By Fern Potter, Chief Strategy and Growth Officer at Multilocal

The industry spent much of this past year talking about curation – we tested it, debated it, and introduced new “curation products” at a dizzying pace. But as we head into 2026, the dust has settled and one truth is emerging: curation is no longer an experiment, it’s the connective tissue of modern media buying.

What comes next is bigger than a new tactic; it’s a shift in how we plan, activate, optimize, and collaborate across the open web.

To unlock curation’s full power, however, the industry will need to rethink long-held beliefs and shake some bad habits. We need to move from identifiers to real audiences, pair human judgement with agentic speed, and simplify workflows rather than piling more tech onto already overburdened teams.

Here are three shifts that will define 2026:

Addressability → Audiences: Re-humanizing the open web

Programmatic was built on the promise of perfect addressability. But our dependence on identifiers – cookies, IDs, proxies – has flattened the nuance of human behavior into a handful of binary signals.

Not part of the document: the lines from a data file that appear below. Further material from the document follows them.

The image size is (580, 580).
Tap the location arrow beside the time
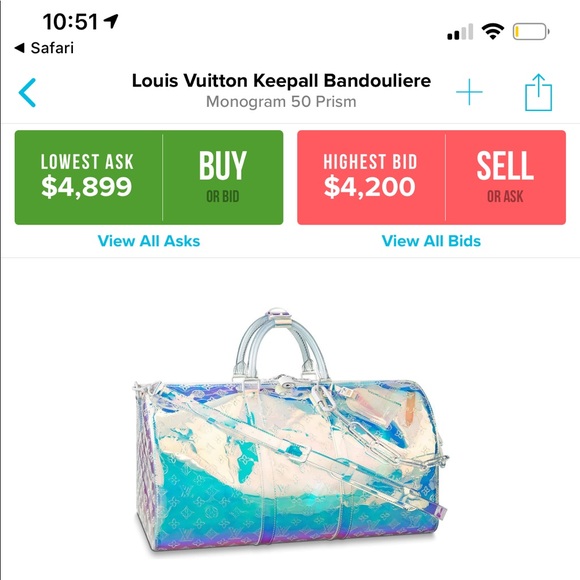pos(111,21)
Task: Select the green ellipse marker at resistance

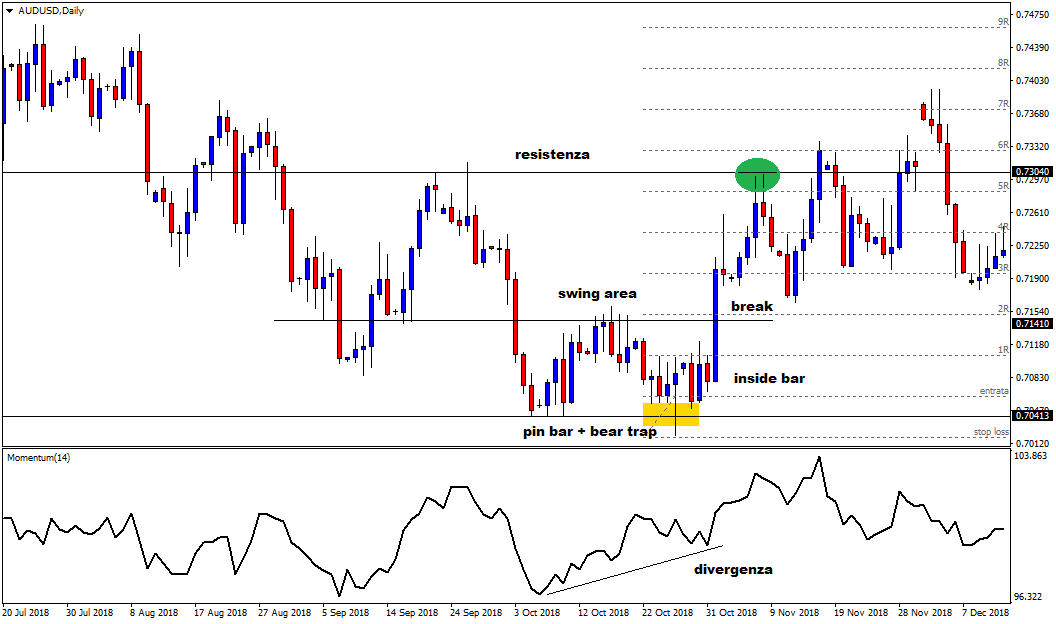Action: point(757,175)
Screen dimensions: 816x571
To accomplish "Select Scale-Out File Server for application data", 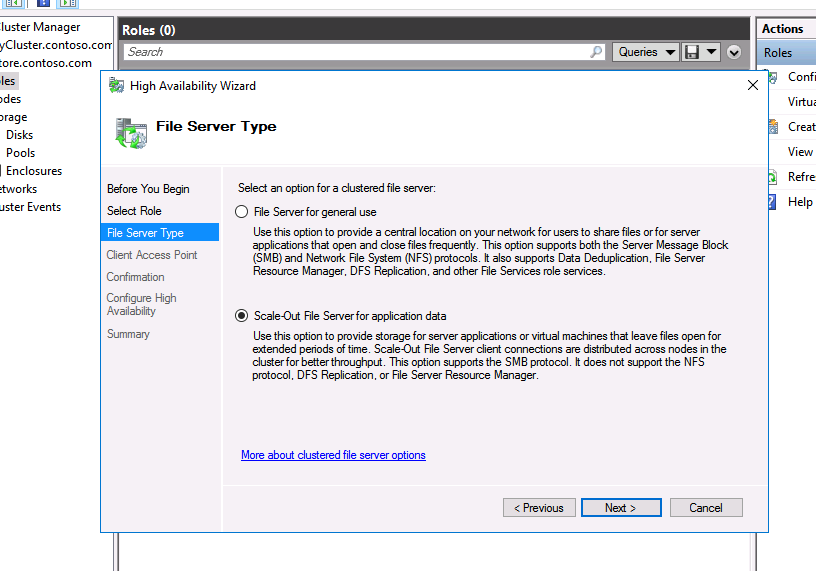I will point(241,316).
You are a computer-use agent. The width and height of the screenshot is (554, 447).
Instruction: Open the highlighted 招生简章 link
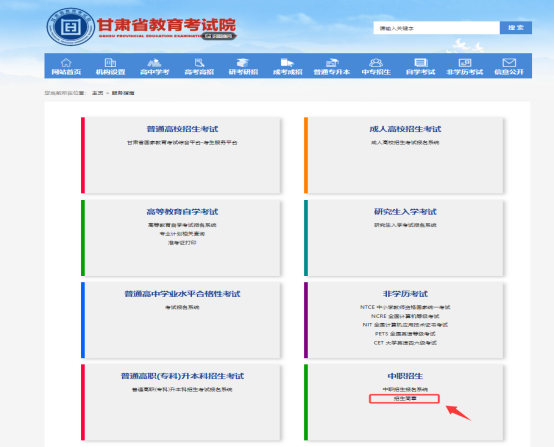[405, 399]
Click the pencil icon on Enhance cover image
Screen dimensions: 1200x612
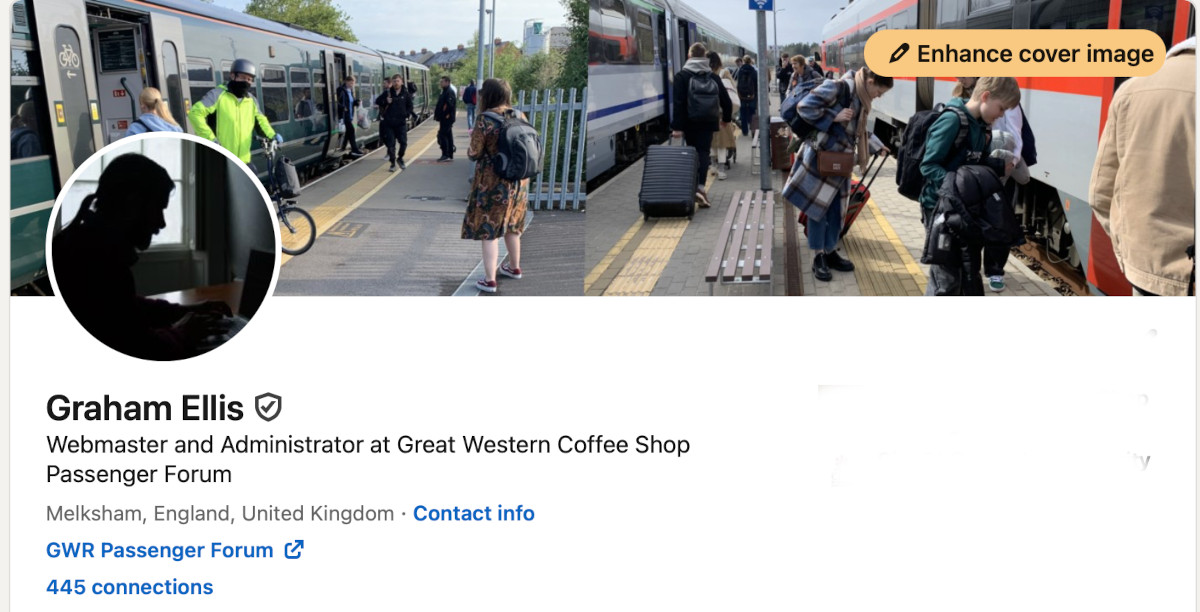[x=899, y=53]
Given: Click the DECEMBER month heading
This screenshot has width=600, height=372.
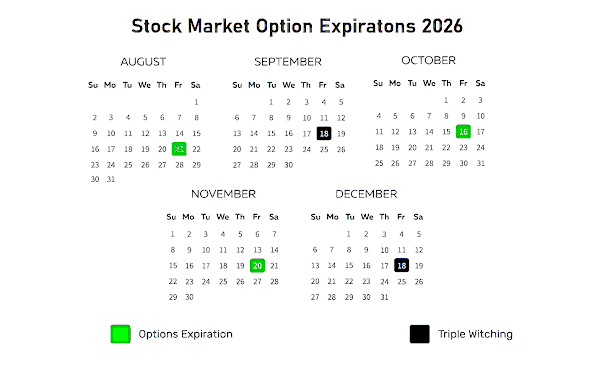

Brands spend months developing rich audience understanding only for the system to compress it into something almost unrecognizable.

Curation changes that. It blends signals – context, quality, environment, demographics, performance, and privacy-safe identity – to meet audiences where they are naturally most receptive. With curatable formats like CTV, DOOH, and audio gaining momentum, advertisers can now reach audiences programmatically in their real lives whether that’s at home, online, or on the move.

In 2026, expect a decisive shift from asking, “Can we find an ID?” to asking, “Are we reaching the right audience in the right environment?” with the latter becoming the true measure of success. The result will be media that feels aligned to strategy. This is where the open web regains its competitive edge.

Analogue → Agentic: Automation grows up (but doesn’t replace us)

Agentic advertising – autonomous AI systems that plan, activate, and optimize – is no longer a theoretical slide at a conference. It’s here. With launches like AdCP (Scope 3), UCP / Deals API (IAB Tech Lab), and a wave of agentic-native companies coming online, automation is accelerating faster than the industry’s operational models can keep up.

The promise is enormous. We will see frictionless activation, faster commercialization, and rapid test-and-learn without operational drag. But there’s a catch: agentic systems without human oversight don’t scale curated audiences, they distort them.

Curation needs context, judgement, and an understanding of nuance including brand safety, cultural cues, emerging behaviors, and competitive realities. These are not things an agentic model can simply infer.

In 2026, the biggest gains won’t come from choosing between human or agentic systems. They will come from pairing them. Interoperability—not ideology—is where growth will happen.

Additive → Agnostic: Simpler stacks, not bigger ones

Programmatic has historically solved every problem by adding another layer: more platforms, more intermediaries, more tools. The result has been complexity, opacity, and rising costs.

Curation flips the model. Instead of building more tech, it builds more clarity by unifying planning and activation, connecting audience insight directly to supply, and letting advertisers activate first-party data across high-quality environments with full transparency.

Agnostic curation is the next evolution. It works across every channel, DSP, publisher, and data partners, adapting to what advertisers already use rather than forcing them into yet another platform. Agnostic curation rewards ownership of audiences rather than ownership of tools.

In 2026, we’ll see more buyers look to agnostic curation to help them do more with the stack they already have.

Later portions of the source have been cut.